● TRECHO SELECIONADO
%%
L (Keith Stanfield) também foi outro totalmente modificado - e aqui não me refiro à sua cor de pele, até porque nenhum dos personagens remete à sua naturalidade original -, não tendo a compostura que o personagem do anime tem, mais remetendo a um garoto desesperado e chorão do que ao detetive calmo, estrategista, sereno e calculista do mangá. As peculiaridades de L - como por exemplo o vício em chocolate, o modo como se senta nas cadeiras - funcionam como easter-eggs em meio a uma interpretação que foge completamente da figura característica do personagem.
Os efeitos especiais também se mostram chulos e extremamente pobres. O shinigami Ryuk (dublado por Willem DaFoe) - que por sinal é a melhor coisa do filme (ainda que também seja bem ruim) - serve para assustar o espectador, e não é por ser feio, mas por ser muito mal feito. A computação gráfica no personagem beira o ridículo e é impossível não comparar com o Ryuk da adaptação cinematográfica japonesa, que é incrivelmente melhor.
Entretanto, apesar de todas essas liberdades criativas incomodarem bastante, o que mais pesa é a história pífia. Jeremy Slater (conhecido pelo mais recente Quarteto Fantástico) é o responsável pelo roteiro, e em grande parte, pelo erro grotesco do filme. Como já dito, as poucas coisas fiéis ao material original são apenas utilizadas no meio de uma história criada apenas para o filme. Todos os momentos marcantes do anime/mangá são jogados no lixo para dar lugar a uma trama inédita, com mais ação, mais perseguição policial e mais romance - até certo ponto. A cronologia do anime é basicamente ignorada, e como se isso já não fosse ruim o bastante, a tal trama inédita é péssima, mais parecendo um filme de suspense com baixo orçamento. Por fim, além de exageros desnecessários, efeitos especiais pueris e atuações beirando o ridículo, o filme não acrescenta em nada na mitologia de Death Note como um todo.
%%
● DADOS FORNECIDOS
%%
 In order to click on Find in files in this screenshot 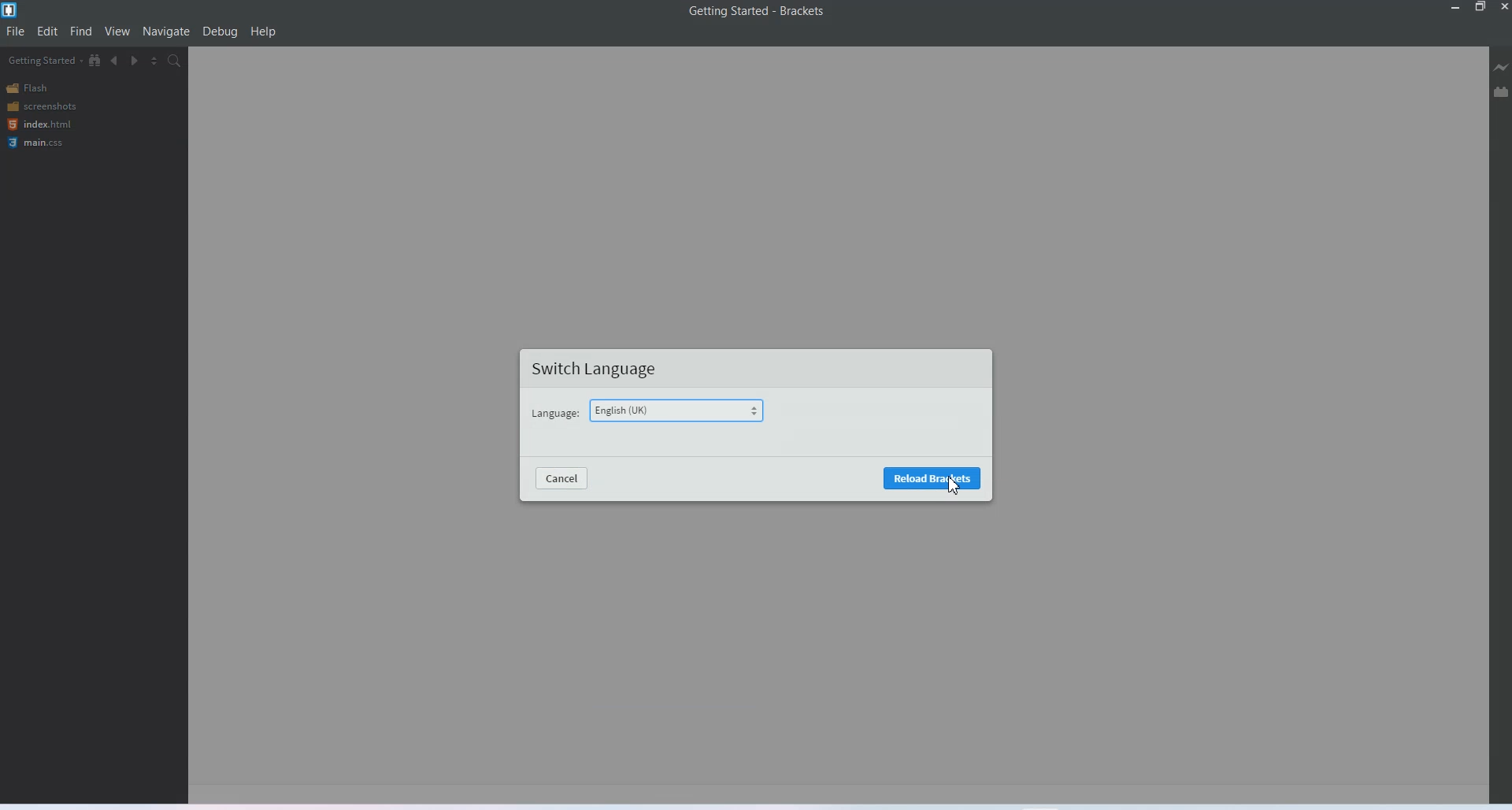, I will do `click(176, 60)`.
%%
● TAREFA PROPOSTA
Você pode dar continuidade à crítica sobre o filme Death Note a partir da última frase apresentada? Os dados são um material à parte, independente da crítica.

● RESULTADO DO EXERCÍCIO
Adaptar Death Note não é uma tarefa fácil, especialmente em um único filme. E por mais que fique a impressão de que é a falta de fidelidade que estraga o longa - esse é sim um dos motivos -, o que realmente pesa de fato é sua falta de qualidade. O filme original da Netflix falha miseravelmente em trazer uma história nova de peso, apresentando, em vez disso, personagens que ninguém se importa já que eles não remetem em nada aos do material original. Adam Wingard parece não encontrar o equilíbrio necessário para uma obra agradável a dois públicos diferentes, e para piorar, acaba não agradando nenhum. E a impressão final que fica é a de que o diretor e o roteirista ignoraram completamente a história de base e não souberam o que fazer com o que tinham em mãos.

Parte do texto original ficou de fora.